----- Supplied data

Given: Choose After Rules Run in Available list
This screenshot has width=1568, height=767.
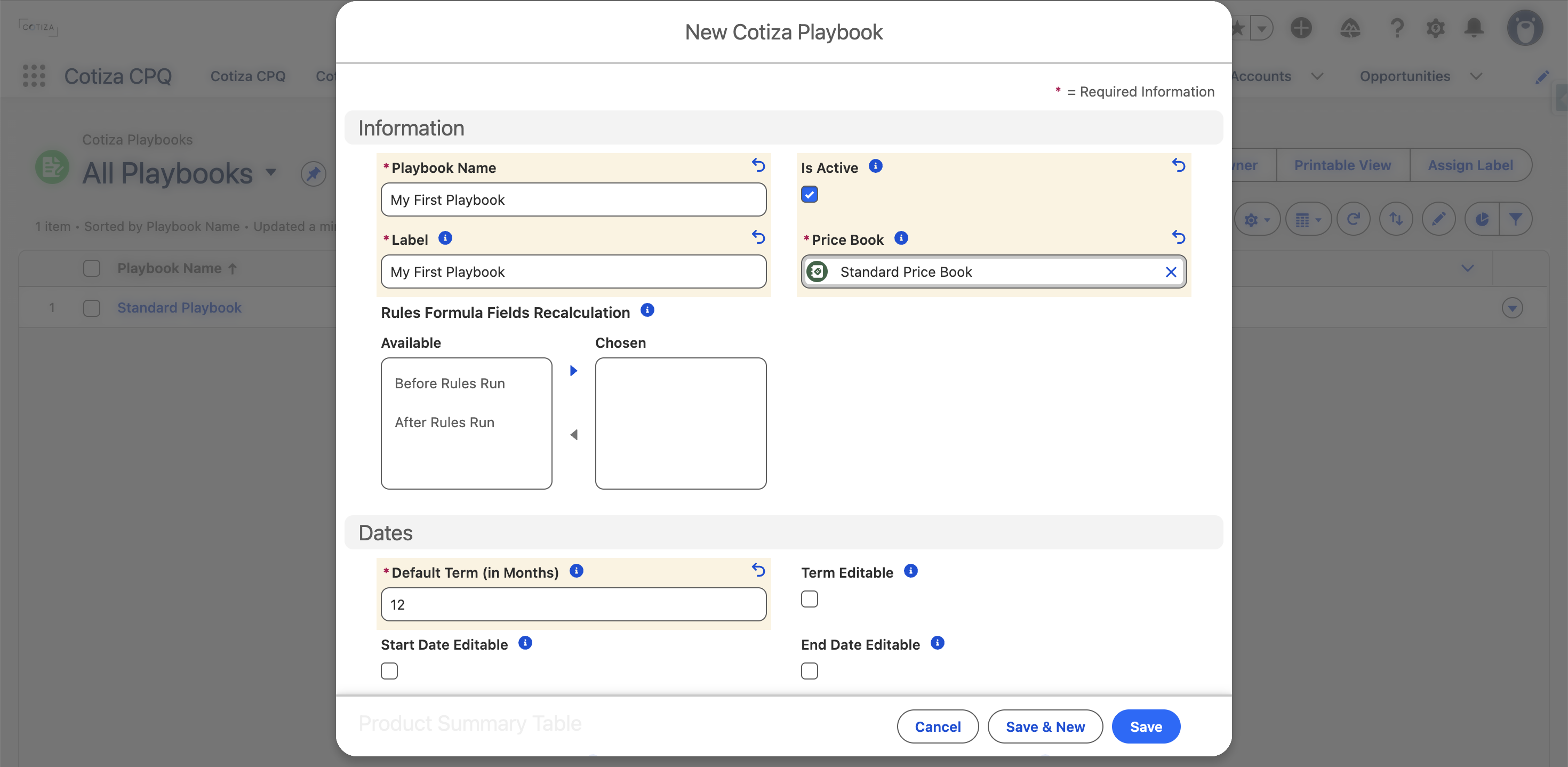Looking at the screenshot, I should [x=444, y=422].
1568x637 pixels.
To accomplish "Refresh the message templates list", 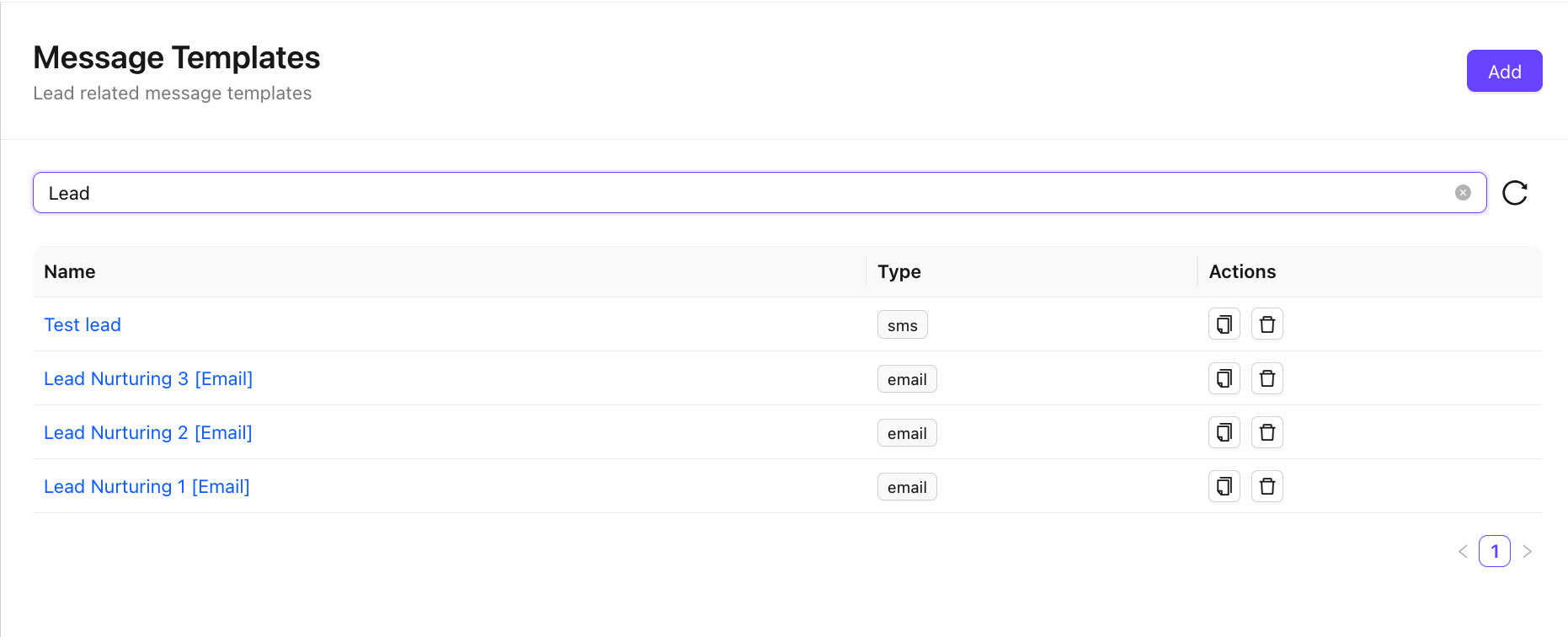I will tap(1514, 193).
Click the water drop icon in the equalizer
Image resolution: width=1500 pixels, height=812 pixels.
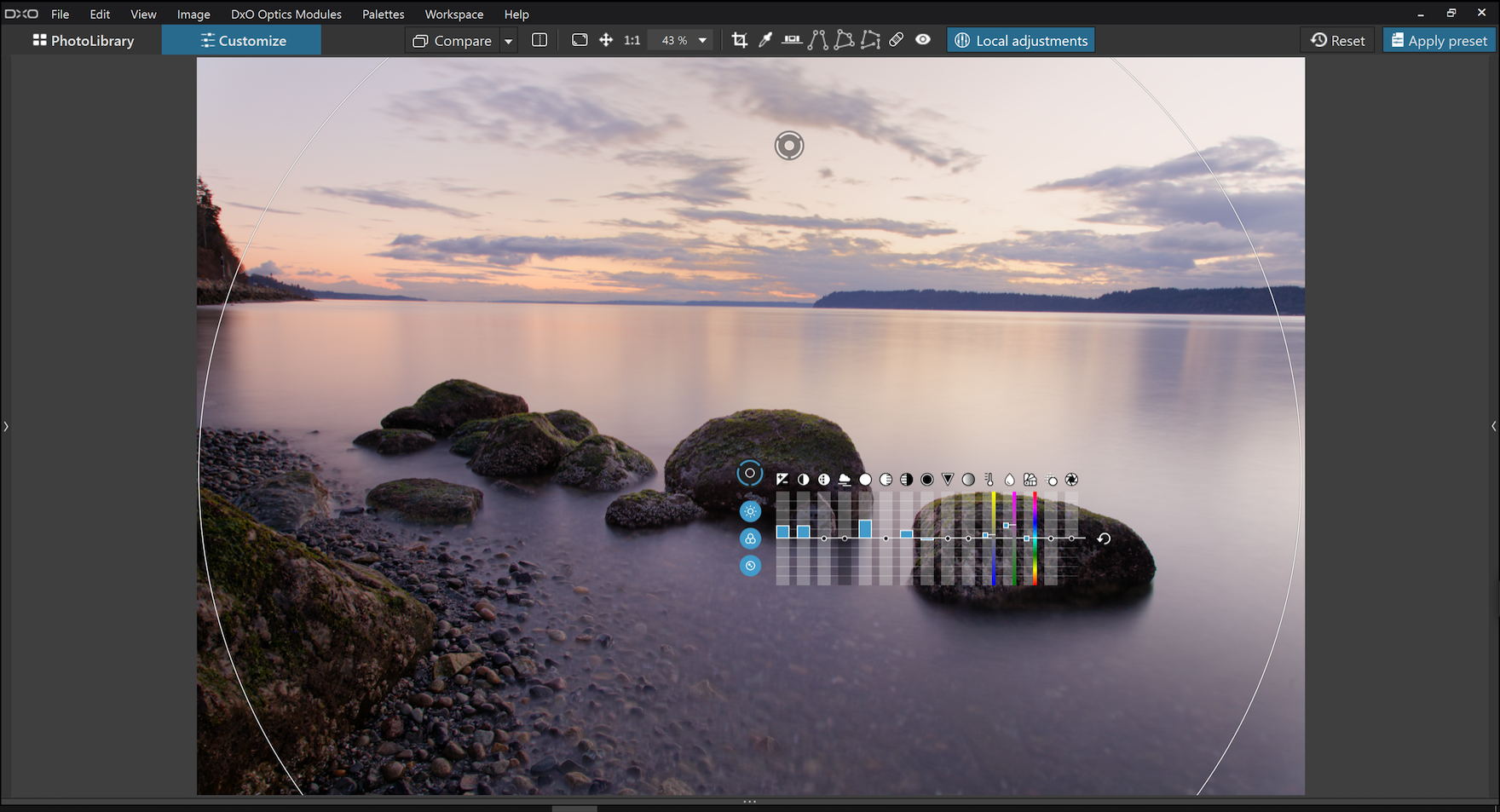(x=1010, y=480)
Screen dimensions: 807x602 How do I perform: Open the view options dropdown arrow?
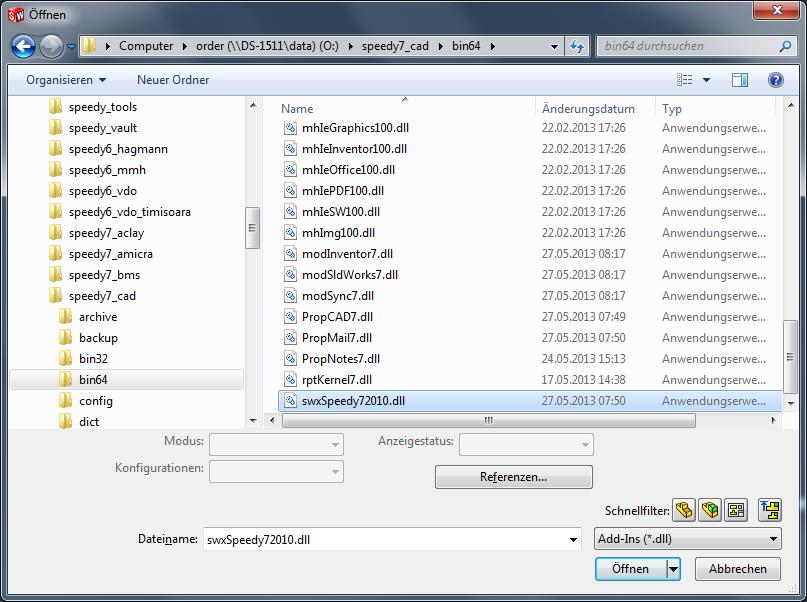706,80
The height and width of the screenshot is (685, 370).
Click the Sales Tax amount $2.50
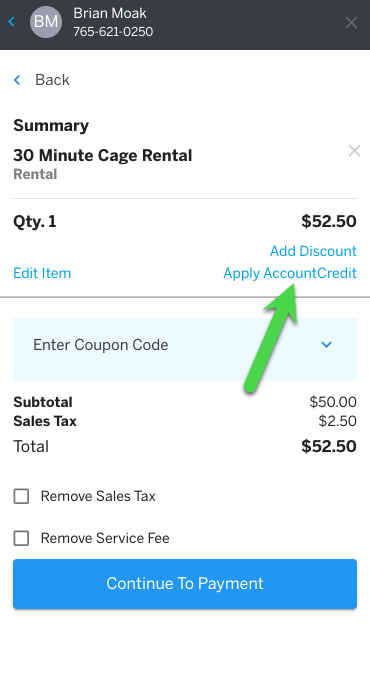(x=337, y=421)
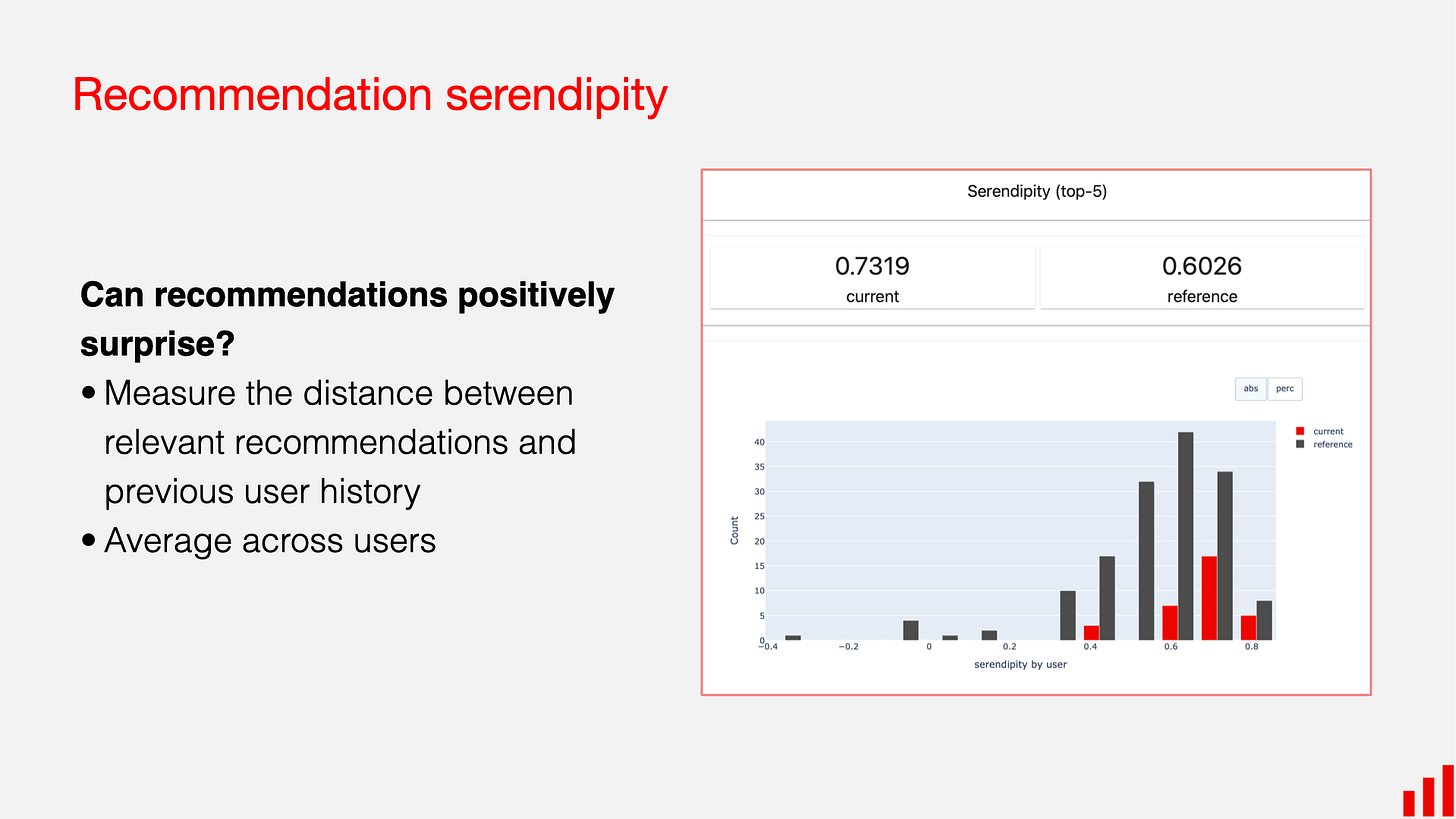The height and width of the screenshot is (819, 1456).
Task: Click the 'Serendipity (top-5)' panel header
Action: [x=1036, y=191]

----------

→ Exercise description:
Return nothing except the lines from the one containing "Image resolution: width=1500" through the final line of the data, copied exactly. Leave out all pictures.

→ Problem solution:
Image resolution: width=1500 pixels, height=812 pixels.
(x=1010, y=480)
Screen dimensions: 807x602 How do I perform: Open the view options dropdown arrow?
706,80
The height and width of the screenshot is (685, 370).
Click the Sales Tax amount $2.50
(x=337, y=421)
The height and width of the screenshot is (819, 1456).
Task: Click the 'Serendipity (top-5)' panel header
Action: [x=1036, y=191]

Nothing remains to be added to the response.